My husband is going to be so surprised when he finds out the woman I’ve been sleeping with is way hotter than his girlfriend.
cop: *knocks on my car window*
me: sorry is the music too loud
cop: yes
me: *sets down bagpipes*
I want a boyfriend but I also want the pizza all to myself so you see my dilemma
I’m so sorry my pet rock attacked you. Its just he really hates arrogant douche bags. Thank god he only hit your face.
I respect the guy who drives his Blue BMW through the White Castle drive thru.

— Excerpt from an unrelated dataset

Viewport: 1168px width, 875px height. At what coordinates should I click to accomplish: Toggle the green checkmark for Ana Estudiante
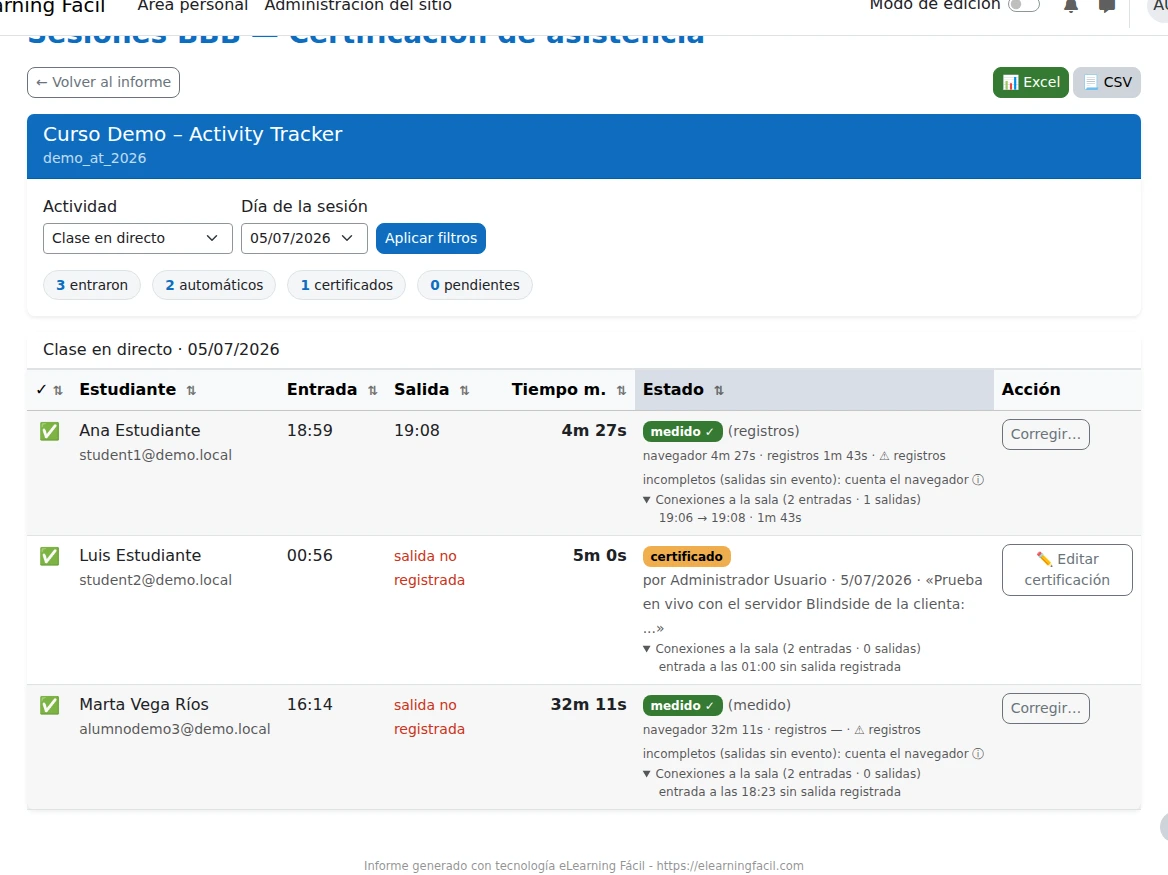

It’s like he’s saying: “I’m better than you—but not by much.”
Yes hello 911, I put a smaller microwave inside a bigger microwave and now there’s a wormhole in my kitchen
If you thought going to the movies was expensive before, now you need a boat
Fun date idea: Put a fake diamond ring in your dessert and act like your date proposed. Men love that.
[after drug rehab]
Jon Arbuckle: Hey Garfield
Garfield: *normal cat noises*
sure I’ll interpret that dream for you, it’s about hydration, they’re all about hydration. why else would you be driving a bus full of chickens.
I like to remind my kids who’s boss by putting a cherry tomato on top of their ice cream sundaes every once in a while.
Dolphin son: dad, how did you know mom was the one
Dolphin dad: the first time I met her we just clicked
I ain’t cray-cray, I’m inappro-pro.
Me: Ping me when you are free.
Girl:Ok. *Starts working in 2 Shifts*
My mom has more confidence in discovering the truth about the JFK assassination than me finding another husband
I’m going to leave the presents out and hide my kids in the closet until Christmas.